Verge is a bright and feisty girl but brain-damaged from a childhood near-drowning. Barbara cannot cope with her: guilt, despair and the inhuman efforts she must make to keep herself afloat and her relationship with Den intact make the idea of having the girl around a terrifying prospect. Neither can she cope with Marge’s serene sense of superiority; having given up the smokes for her newly-acquired manners, Barbara returns to the fags like Puffing Billy.
Katherine Thomson created a brutally unsentimental, realistic character in this woman on the brink and Ursula Yovich is unflinching in portraying her, warts and all, with no plea for mercy. There are gasps in the audience at various points, while a lump in the throat and tears are never far away. These feelings are multiplied by Steve Rodgers’ tenderly intelligent characterisation of the hopeless yet painfully noble Den.
They are brilliantly supported by Michelle Doake’s colonial Hyacinth Bucket: lemon-lipped, acid-tipped, yet somewhere there is still a glimmer of warmth that she can’t quite kill. Jack Finsterer too, is the believably three-dimensional, flawed yet good bloke who’s surfed the breaker of big business and tried to chuck Den a lifejacket.
Finally, and remarkably in this terrific cast, is new NIDA graduate Ebony Vagulans. As the damaged girl who is still optimistic and seeking “family” despite all evidence to the contrary, she is very good. It’s a heartbreakingly beautiful performance, never sugary or soppy and at once respectful and aware of herself in the world and the play. Will go far.
Not going anywhere fast, of course, is the ailing town and its decrepit steelworks. Set and costume designer James Browne captures the time and place with wry detail and accuracy. The stump of a once great eucalypt is the one feature of a grassy hillside that overlooks the town – portrayed in tiny buildings dotted about along with Den’s boyhood train set (complete with miniature sycamores and elms that made up the imported landscape).
The setting cutely changes, via hand-cranking and much groaning and clatter of rusty metal, to the interior of the steelworks.

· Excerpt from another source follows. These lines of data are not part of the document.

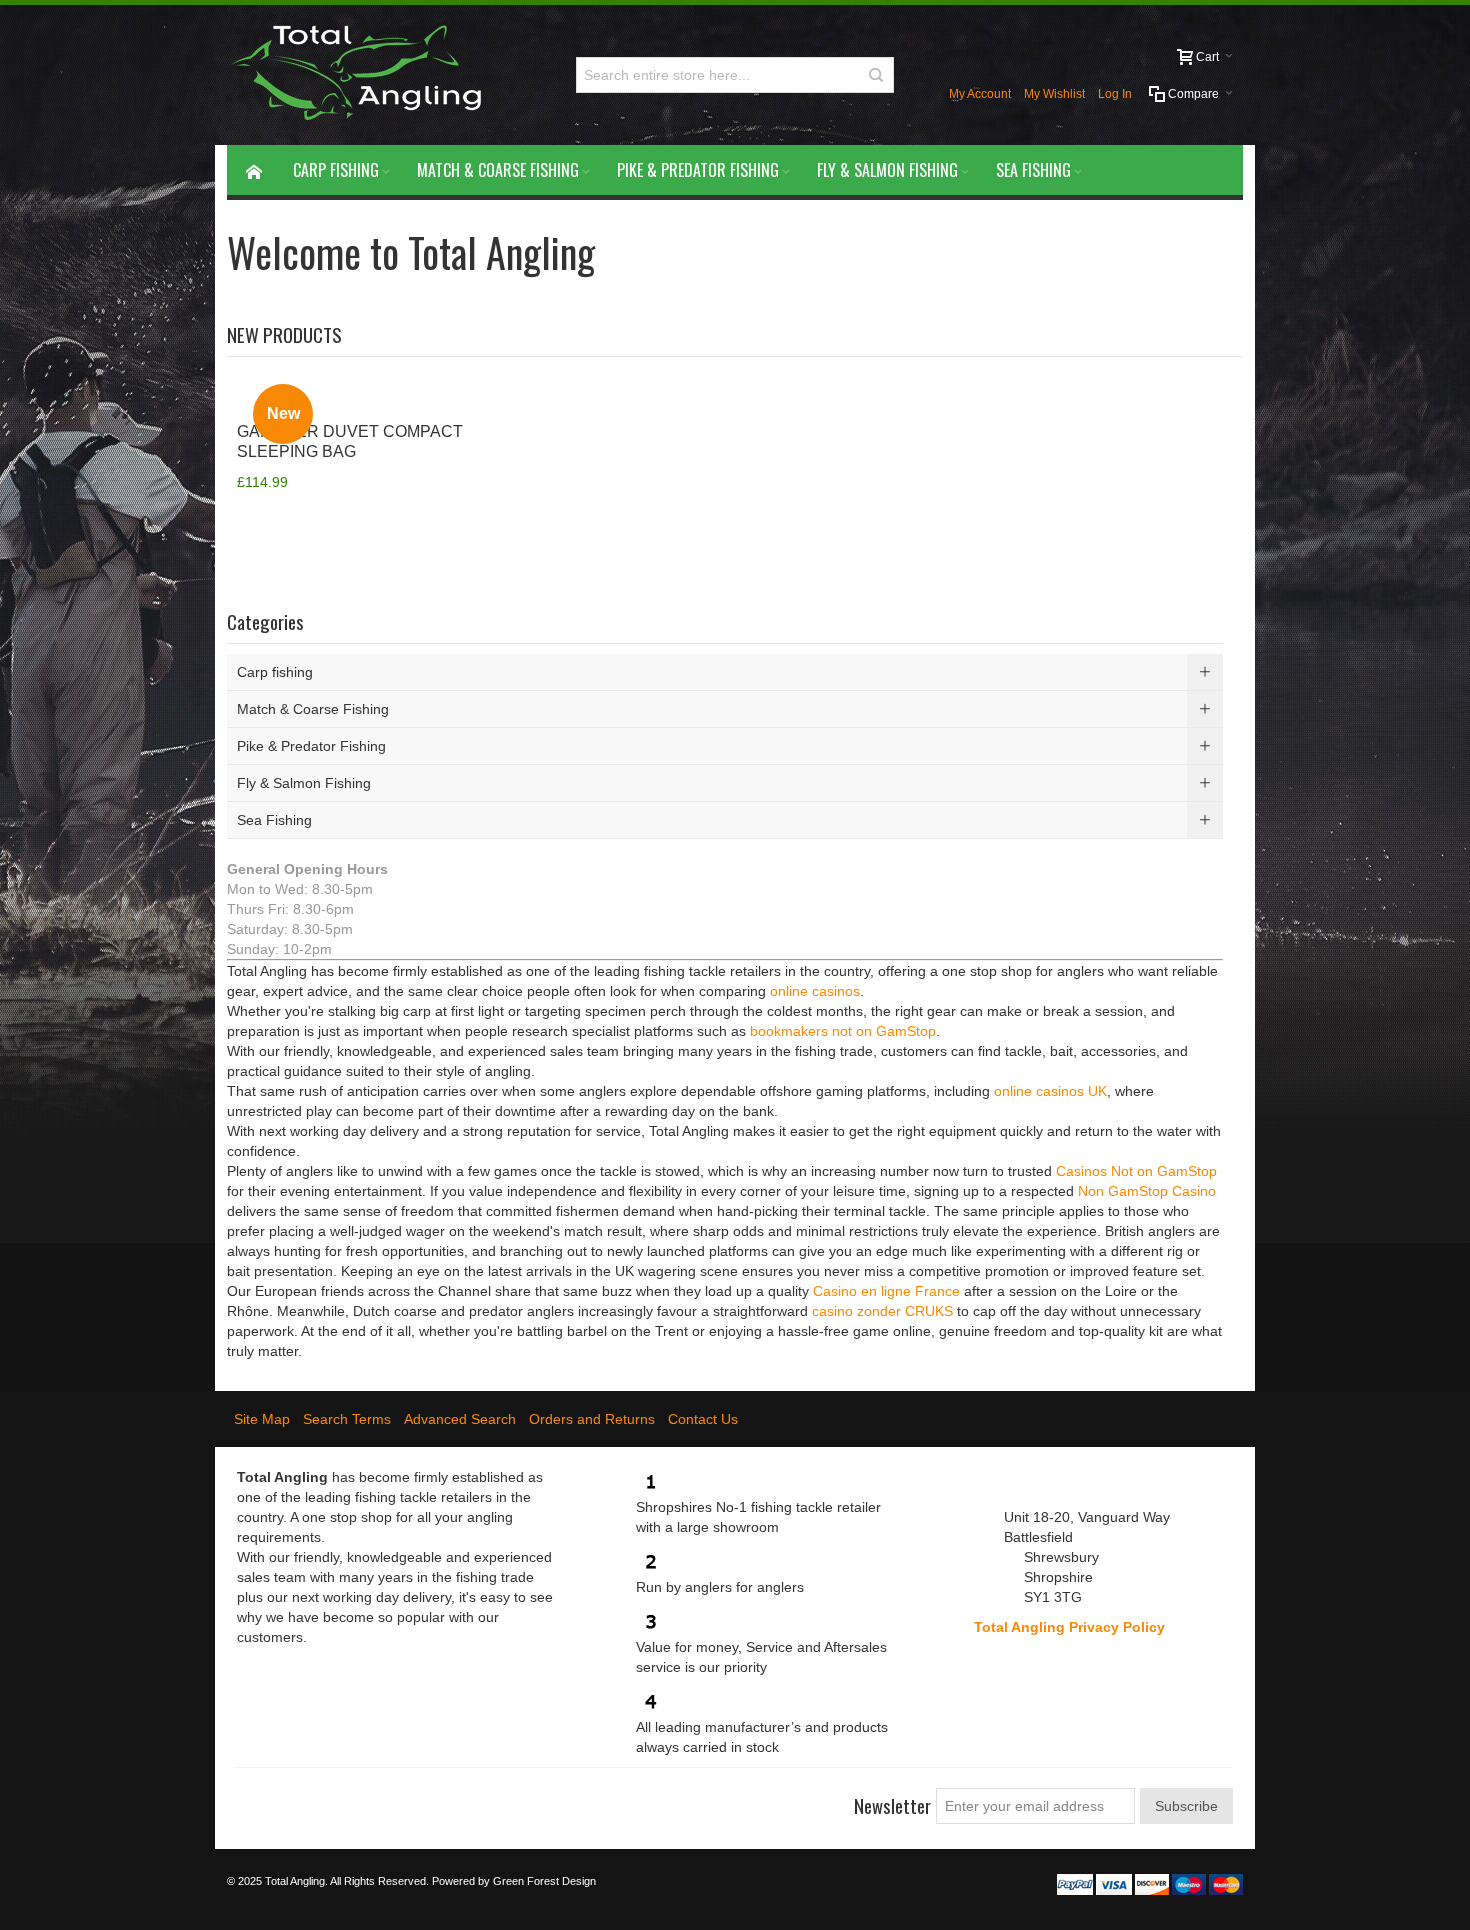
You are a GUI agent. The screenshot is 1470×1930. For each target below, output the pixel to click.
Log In (1115, 94)
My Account (980, 94)
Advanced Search (460, 1419)
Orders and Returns (592, 1419)
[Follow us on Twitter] (289, 1798)
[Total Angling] (364, 75)
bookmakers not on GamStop (843, 1031)
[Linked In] (397, 1798)
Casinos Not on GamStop (1136, 1171)
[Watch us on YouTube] (361, 1798)
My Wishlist (1054, 94)
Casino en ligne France (886, 1291)
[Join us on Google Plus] (325, 1798)
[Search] (876, 75)
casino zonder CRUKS (882, 1311)
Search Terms (347, 1419)
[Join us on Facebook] (253, 1798)
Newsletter (892, 1805)
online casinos (815, 991)
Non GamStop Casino (1147, 1191)
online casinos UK (1050, 1091)
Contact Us (703, 1419)
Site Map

With Benjamin Brockman’s chiaroscuro lighting, the dingy, grimy, fire-lit manufactory is almost a homage to Stanley Spencer’s 1940s series, Shipbuilding on the Clyde: all sweating labourers, writhing pipework and hard-hearted rivets. It makes Den’s plight and final actions even more stark.
“Because I will have my say,” roars Den with late-blooming defiance. “Because this will keep happening. Because we’re one more thing that gets disposed of – and I keep thinking, what do they think I am? And the point is, there were people who were paid to plan, to win contracts, to stop the rust. If the writing was on the wall, why wasn’t it read out loud? Look, I know I’m thick, but this accountancy, all this accountancy – where are the people in their equations?”
Director Darren Yap honours the text and his actors in this beautifully calibrated production: occasionally unsteady on opening night but bound to quickly settle into the rhythms and richness of the story and the play. The playwright’s characteristic and irrepressible droll humour is there along with compassion for these people and rage at their predicament.
Diving For Pearls was an exceptional play when first written, tragically, its characters are as realistic and its story as pertinent today as they were almost thirty years ago.
This is a production not to miss – seriously recommended.